Иван Мележ (Адамович) - страница 7

Искусство начинается тогда, когда человек с целью передать другим людям раз испытанное им чувство снова вызывает его в себе и известными внешними зна­ками выражает его».

Искусство начинается именно с этого — из потреб­ности и стремления в слове, звуком, линией, краской, пластикой тела и т. д. воспроизвести, повторить, вспо­мнить, как было радостно или горько, смешно или больно... Тебе. Или кому-то, кем ты себя представил. Как ни важно для писателя самому, на себе познать по­больше, пережив, почувствовав, поняв через себя со­стояние других, тем не менее определяет все не «ко­личество», а «качество», то, что мы называем талан­том,— это значит природная (и развитая опытом) способность к сопереживанию (ну и, конечно, нрав­ственное содержание того, что повторено в образе, пере­живается или сопереживается). Мы здесь подчеркнуто ставим на один уровень и «бывшее со мной» и «бывшее с другими» не потому, что недооцениваем значение для искусства лично пережитого. Но тут мы касаемся того, что лежит на глубине, что есть сама природа таланта писательского. Художник наделен и должен быть наде­лен обостренной способностью не только то, что было с ним самим, пережить повторно, но и то, что с другими было. И так пережить (сопережить), чтобы заразить чи­тателя, зрителя чувствами этого «другого». «Чужое» становится его собственным, а порой сопереживание это даже сильнее, острее, чем лично пережитое: например, когда он будет показывать муки ребенка на войне, мате­ри и т. д. Так что «чужое» художник к себе приближает в творческом акте. Свое же, лично пережитое, наоборот, отодвигает, как бы объективизирует: это было со мной, но и с кем-то, кем я был в тот момент (а тогда я был чуть-чуть иной), это происходит с «образом», в какой я отливаю свое переживание, а еще — с миром, с об­ществом, с человечеством, крупицей которого образ этот все-таки является... Обобщение, типизация обна­руживается, таким образом, уже в самом первоначаль­ном чувстве, из которого творческий акт рождается: в сопереживании, в повторном чувстве-воспоминании.

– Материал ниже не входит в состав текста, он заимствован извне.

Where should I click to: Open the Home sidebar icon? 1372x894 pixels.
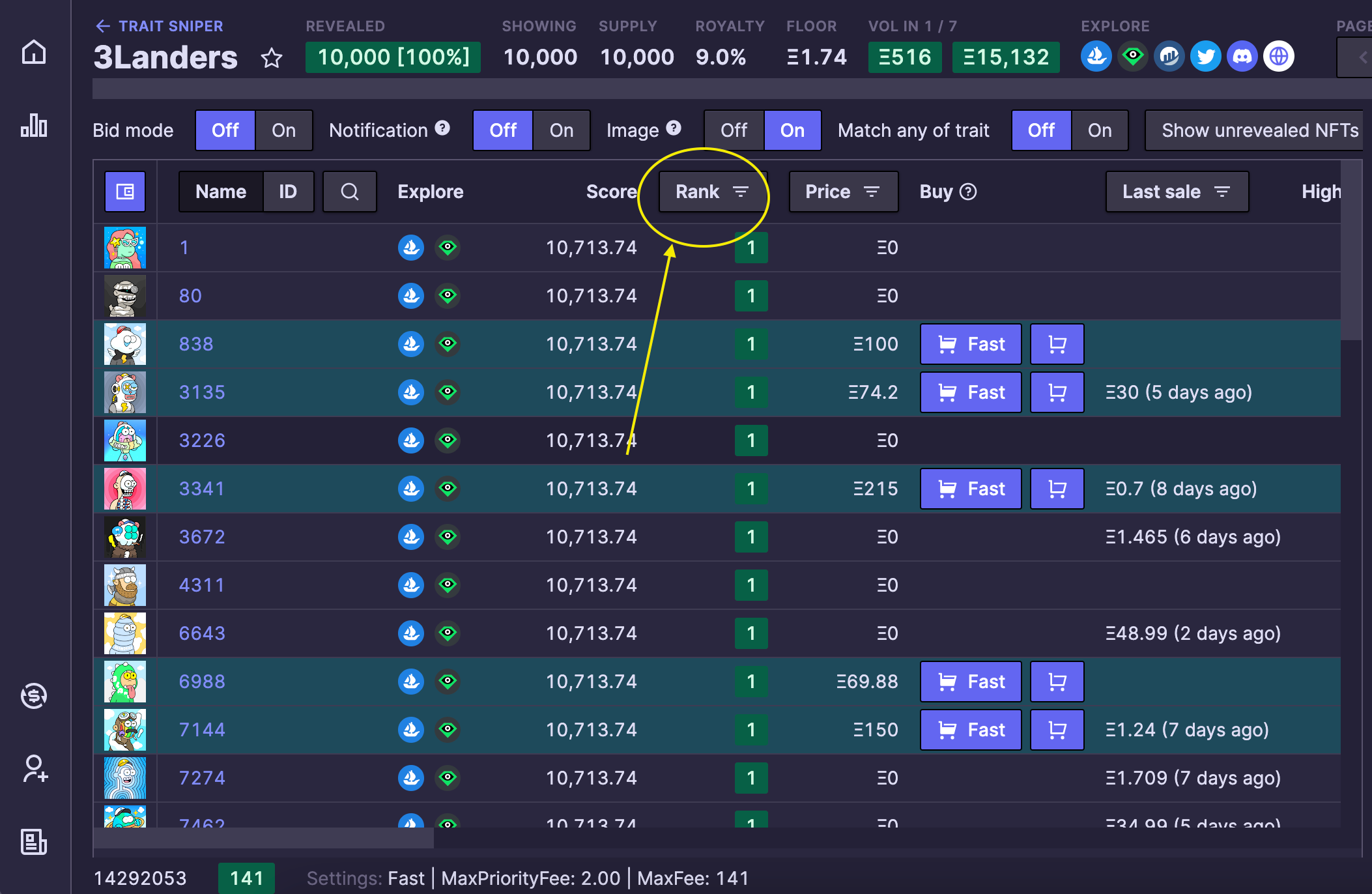coord(34,52)
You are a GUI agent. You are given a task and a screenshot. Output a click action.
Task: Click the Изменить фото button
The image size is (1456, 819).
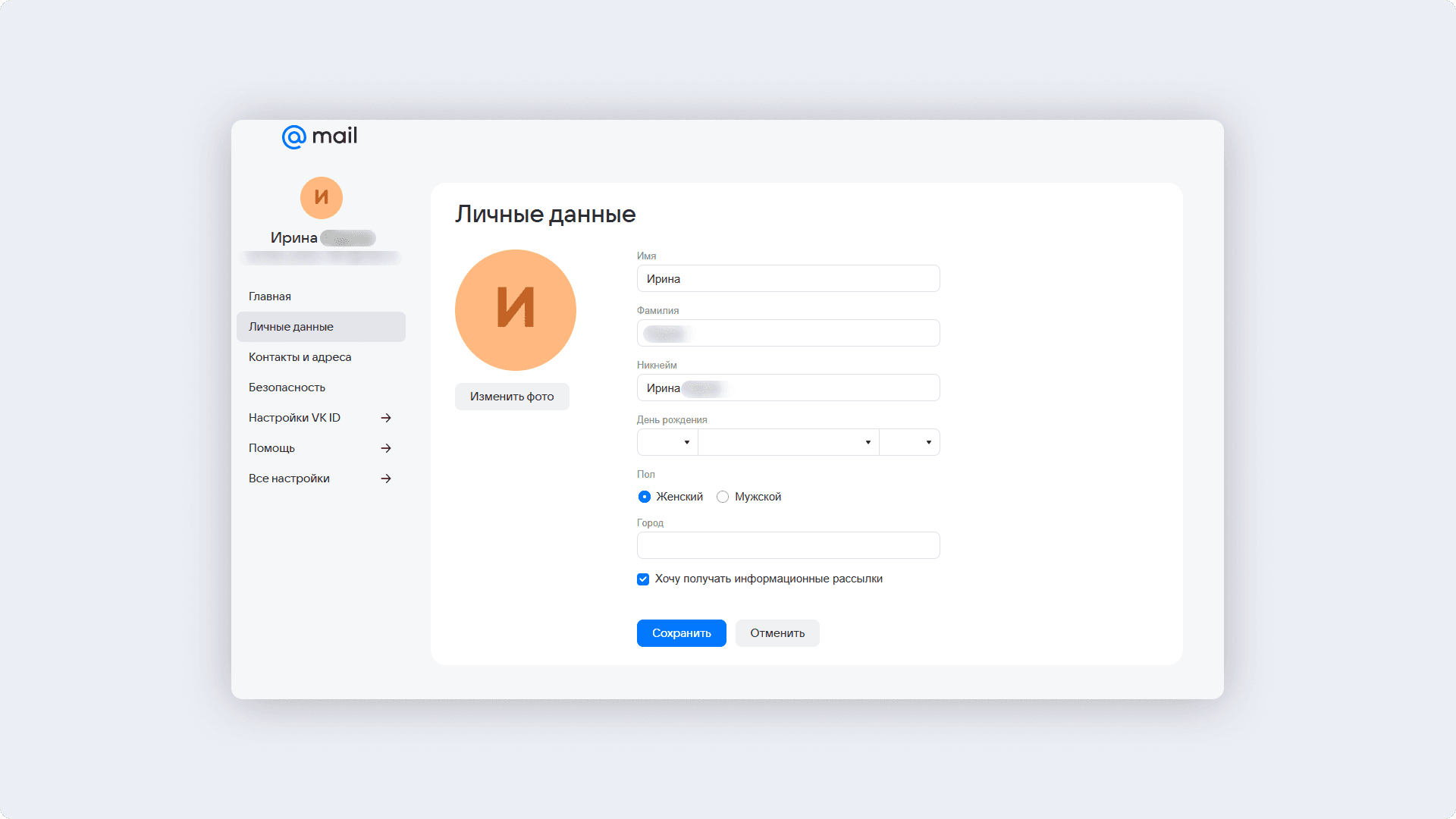tap(512, 397)
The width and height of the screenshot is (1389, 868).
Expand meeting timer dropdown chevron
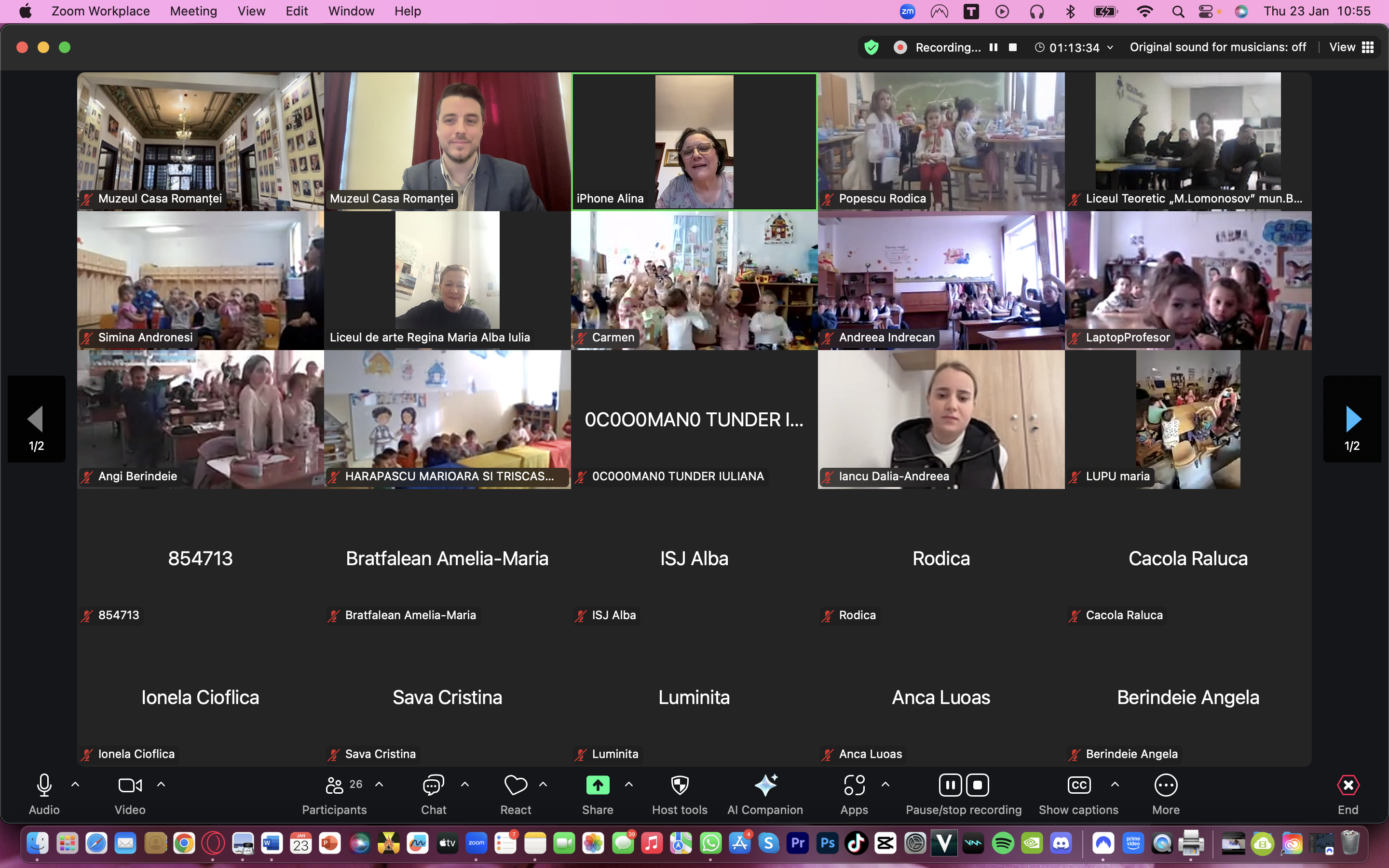click(1111, 48)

И интересно, что лично пережитое, объективируясь, отодвигаясь, часто не мельчится, а как раз укрупняется и тем самым как бы надвигается: как укрупняются и надвигаются на тебя предметы в редеющем тумане (существует такой оптический эффект).

Так что в искусстве чрезвычайно важно это: сила, степень повторного переживания или сопереживания, иными словами, воспоминания о своем чувстве или чувстве другого (других), восстанавливаемого как свое собственное. Без присутствия такого «воспоминания» нет самого искусства, во всяком случае — литературы. Это надо бы иметь в виду критике, которая, ратуя за современность в литературе, часто видит какую-то непроходимую стену между тем, что есть «день сегод­няшний», и что — «день вчерашний». А ведь и день сегодняшний в книгах воспроизводится по тем же за­конам психологии творчества — как воспоминание. И если такое «воспоминание» о дне бегущем еще не стало достаточно личным, острым, если оно и смутно, и смазано в некоторых романах «на современную те­му», а события 20 — 30-х годов в других романах надвигаются на нас крупно, реально (как из того «редеющего тумана»), то явления, вещи меняются местами в литературе, нравится нам это или нет. Люди, персонажи, герои таких романов, как мележевский, становятся рядом с нами, мы их чувствуем рядом или среди них, они есть.